Movie fans spend a decent amount of time bemoaning the types of movies that don’t get made anymore. The mid-budget film for grown-ups and genre fare that isn’t attached to old intellectual properties – basically anything that isn’t a “four-quadrant” picture – are such common grumbles around these parts they barely need reiterating (and just the fact that “four-quadrant” is part of the film discussion lexicon is dispiriting). In other eras you can find op-eds or Dick Cavett guests lamenting the demise of the studio musical or the trashy drive-in cheapie. Heck, one of the all-time classics is in part about how movies started to suck when they added sound.
I’ve been thinking lately about beloved contributor pico‘s pushback on a description of Best Picture favorite (and eventual winner) Nomadland as traditional Oscar bait. Opinions on the film itself may vary but I think he’s right to point out how much of a departure the film is from the biography/social issues/epic spectacle the designation “Oscar Winner” used to connote. The use of amateurs alongside pros isn’t new, but it’s new territory for Oscar. And aside from last year’s Kim family in Parasite, what was the last BP winner set among the working poor? Slumdog Millionaire? Oliver?
Some of it demonstrates how quickly we adapt to (and bemoan) new “normals.” After cleaning up most everywhere throughout awards season, Nomadland and director Chloe Zhao’s Oscar win became inevitable. Never mind it was the first Best Director win for a woman of color – by the time the moment came, it was boringly predictable. And which is more surprising, that a film made by a person of color outside Hollywood on a budget of less than $5 million won the big prize? Or that this is the second time it’s happened in four years? Considering the spectrum of the last decade of Best Picture winners – everything from the first win for a foreign language film to a romantic monster movie – what even is Oscar bait anymore? Some of these are films hard to imagine getting made let alone celebrated ten years ago.
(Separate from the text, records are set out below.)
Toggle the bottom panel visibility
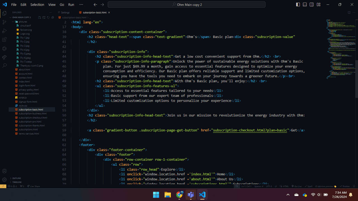This screenshot has height=201, width=358. click(305, 4)
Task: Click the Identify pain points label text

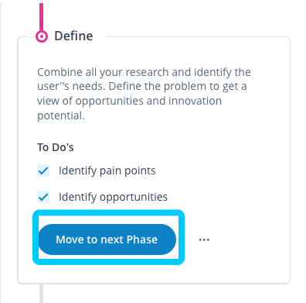Action: point(107,170)
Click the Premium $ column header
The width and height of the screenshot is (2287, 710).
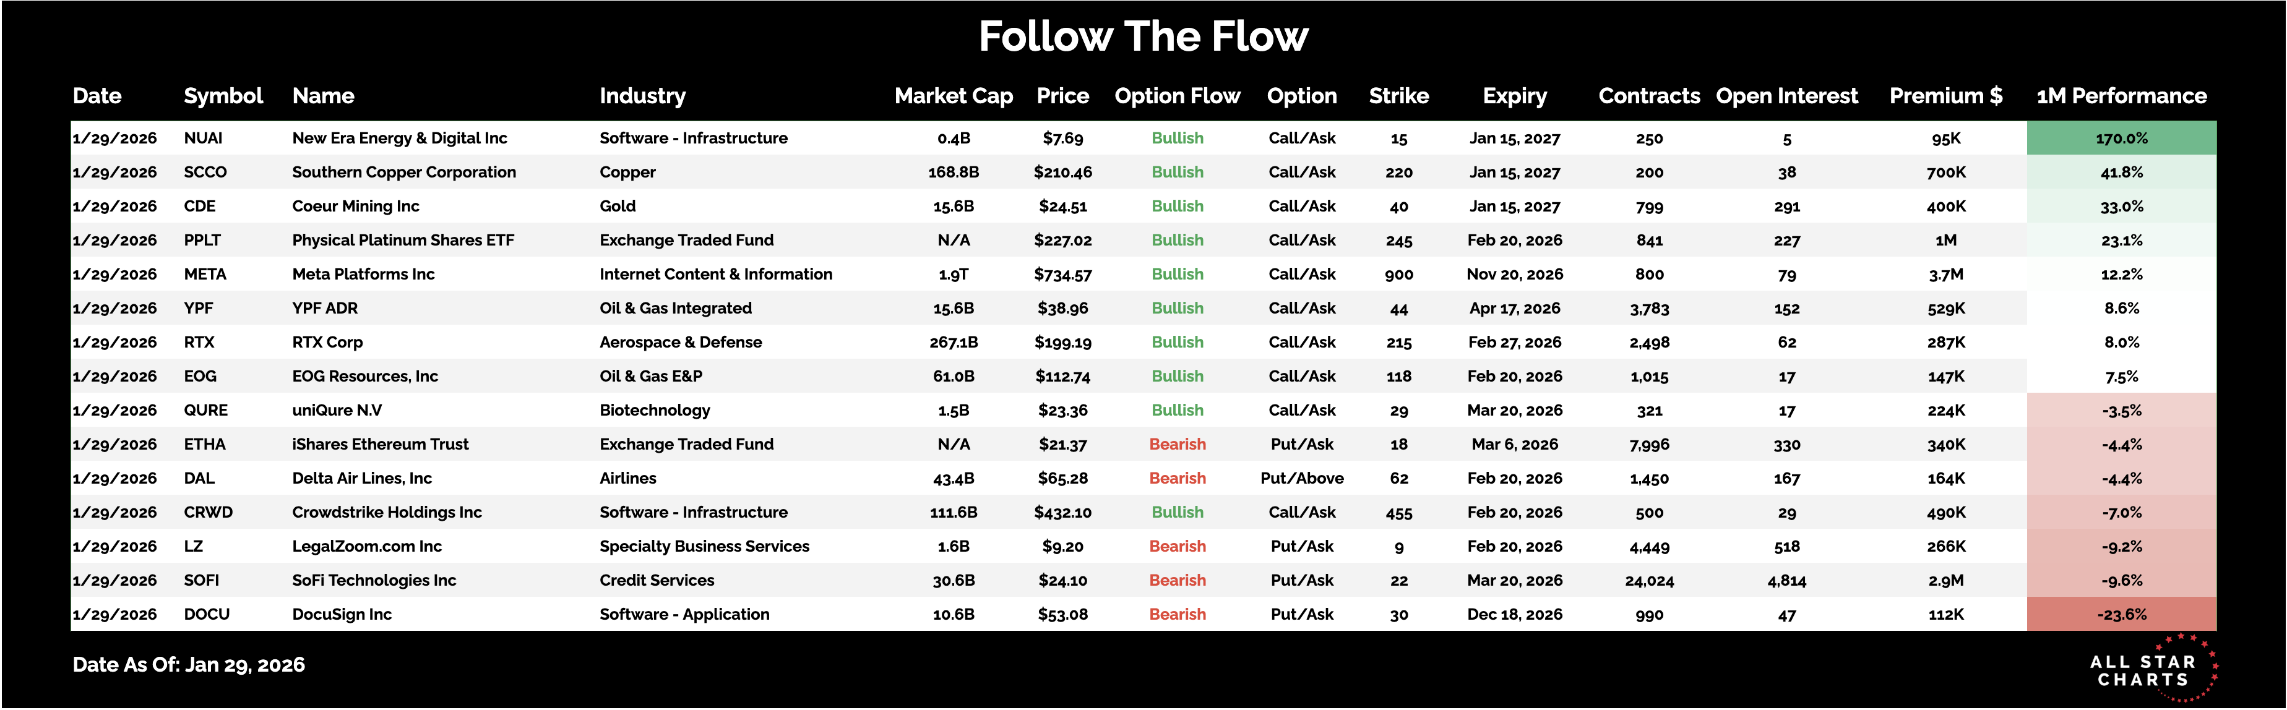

This in turn got me considering the full part of the glass, about the films we have now that fill niches and accomplish things undreamed of a generation ago. There’s always room for the “they don’t make them like they used to” discussion, but how about some time for “they didn’t make them like they do now.” Streaming services have their own issues, but they’re also making out checks without strings to Charlie Kaufman, Spike Lee and Martin Scorsese. The old man revenge genre has never felt more alive, including an annual appointment for beatdowns with Liam Neeson. Promising Young Woman feels like it could have been made in the exploitation heydays of the 70s or 80s, but the approach to its third rail ideas would have been different.
It’s up to you, Solutors! What are the movies made in the last ten years that you love that would never have gotten attention – maybe never been made – in the decades prior?